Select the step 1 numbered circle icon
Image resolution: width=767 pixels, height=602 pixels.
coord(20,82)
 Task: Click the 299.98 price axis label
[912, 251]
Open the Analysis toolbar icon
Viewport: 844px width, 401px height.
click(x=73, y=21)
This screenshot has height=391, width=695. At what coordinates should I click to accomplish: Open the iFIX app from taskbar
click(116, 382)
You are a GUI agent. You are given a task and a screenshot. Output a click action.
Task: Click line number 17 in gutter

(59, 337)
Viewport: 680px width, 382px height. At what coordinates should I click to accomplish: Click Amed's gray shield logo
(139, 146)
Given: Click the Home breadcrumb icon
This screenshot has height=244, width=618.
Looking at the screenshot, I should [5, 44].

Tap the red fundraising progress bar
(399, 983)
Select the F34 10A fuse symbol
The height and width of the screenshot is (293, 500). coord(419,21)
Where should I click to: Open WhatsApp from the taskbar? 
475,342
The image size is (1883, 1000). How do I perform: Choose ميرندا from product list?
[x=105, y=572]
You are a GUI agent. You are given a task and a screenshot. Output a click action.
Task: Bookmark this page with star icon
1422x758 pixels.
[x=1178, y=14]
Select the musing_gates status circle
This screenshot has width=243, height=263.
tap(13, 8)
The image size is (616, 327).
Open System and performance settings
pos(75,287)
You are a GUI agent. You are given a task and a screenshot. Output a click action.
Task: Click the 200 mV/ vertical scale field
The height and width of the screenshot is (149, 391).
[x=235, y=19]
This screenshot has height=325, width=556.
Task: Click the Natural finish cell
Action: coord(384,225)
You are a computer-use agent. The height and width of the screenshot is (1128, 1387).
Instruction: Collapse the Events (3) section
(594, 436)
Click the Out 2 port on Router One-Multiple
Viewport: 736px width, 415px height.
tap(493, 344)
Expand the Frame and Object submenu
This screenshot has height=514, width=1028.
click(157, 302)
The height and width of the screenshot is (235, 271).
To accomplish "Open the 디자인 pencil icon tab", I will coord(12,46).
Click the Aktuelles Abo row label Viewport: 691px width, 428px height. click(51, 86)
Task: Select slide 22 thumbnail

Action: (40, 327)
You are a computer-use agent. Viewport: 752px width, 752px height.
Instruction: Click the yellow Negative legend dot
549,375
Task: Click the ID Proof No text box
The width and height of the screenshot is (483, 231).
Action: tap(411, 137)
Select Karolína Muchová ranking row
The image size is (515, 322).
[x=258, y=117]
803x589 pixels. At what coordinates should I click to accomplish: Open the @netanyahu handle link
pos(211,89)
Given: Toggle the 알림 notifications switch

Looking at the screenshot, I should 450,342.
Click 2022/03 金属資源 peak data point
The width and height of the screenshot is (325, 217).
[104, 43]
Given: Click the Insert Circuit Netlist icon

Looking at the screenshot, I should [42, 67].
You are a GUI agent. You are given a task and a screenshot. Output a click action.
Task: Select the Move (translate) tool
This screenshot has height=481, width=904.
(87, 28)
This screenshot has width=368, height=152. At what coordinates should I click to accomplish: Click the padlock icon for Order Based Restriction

## Task to complete
The data should be copied out in full, exactly as it reads.

## Exercise result
Select the step 1 numbered circle icon
Image resolution: width=767 pixels, height=602 pixels.
coord(20,82)
 Task: Click the 299.98 price axis label
[912, 251]
Open the Analysis toolbar icon
Viewport: 844px width, 401px height.
click(x=73, y=21)
This screenshot has height=391, width=695. At what coordinates should I click to accomplish: Open the iFIX app from taskbar
click(116, 382)
You are a GUI agent. You are given a task and a screenshot. Output a click action.
Task: Click line number 17 in gutter

(59, 337)
Viewport: 680px width, 382px height. At what coordinates should I click to accomplish: Click Amed's gray shield logo
(139, 146)
Given: Click the Home breadcrumb icon
This screenshot has height=244, width=618.
Looking at the screenshot, I should [5, 44].

Tap the red fundraising progress bar
(399, 983)
Select the F34 10A fuse symbol
The height and width of the screenshot is (293, 500). coord(419,21)
Where should I click to: Open WhatsApp from the taskbar? 
475,342
The image size is (1883, 1000). How do I perform: Choose ميرندا from product list?
[x=105, y=572]
You are a GUI agent. You are given a task and a screenshot. Output a click action.
Task: Bookmark this page with star icon
1422x758 pixels.
[x=1178, y=14]
Select the musing_gates status circle
This screenshot has width=243, height=263.
tap(13, 8)
The image size is (616, 327).
Open System and performance settings
pos(75,287)
You are a GUI agent. You are given a task and a screenshot. Output a click action.
Task: Click the 200 mV/ vertical scale field
The height and width of the screenshot is (149, 391).
[x=235, y=19]
This screenshot has height=325, width=556.
Task: Click the Natural finish cell
Action: coord(384,225)
You are a computer-use agent. The height and width of the screenshot is (1128, 1387).
Instruction: Collapse the Events (3) section
(594, 436)
Click the Out 2 port on Router One-Multiple
Viewport: 736px width, 415px height.
tap(493, 344)
Expand the Frame and Object submenu
This screenshot has height=514, width=1028.
click(157, 302)
The height and width of the screenshot is (235, 271).
To accomplish "Open the 디자인 pencil icon tab", I will coord(12,46).
Click the Aktuelles Abo row label Viewport: 691px width, 428px height. click(51, 86)
Task: Select slide 22 thumbnail

Action: (40, 327)
You are a computer-use agent. Viewport: 752px width, 752px height.
Instruction: Click the yellow Negative legend dot
549,375
Task: Click the ID Proof No text box
The width and height of the screenshot is (483, 231).
Action: tap(411, 137)
Select Karolína Muchová ranking row
The image size is (515, 322).
[x=258, y=117]
803x589 pixels. At what coordinates should I click to accomplish: Open the @netanyahu handle link
pos(211,89)
Given: Toggle the 알림 notifications switch

Looking at the screenshot, I should 450,342.
Click 2022/03 金属資源 peak data point
The width and height of the screenshot is (325, 217).
[104, 43]
Given: Click the Insert Circuit Netlist icon

Looking at the screenshot, I should [42, 67].
You are a GUI agent. You are given a task and a screenshot. Output a click action.
Task: Select the Move (translate) tool
This screenshot has height=481, width=904.
(87, 28)
This screenshot has width=368, height=152. At what coordinates should I click to accomplish: Click the padlock icon for Order Based Restriction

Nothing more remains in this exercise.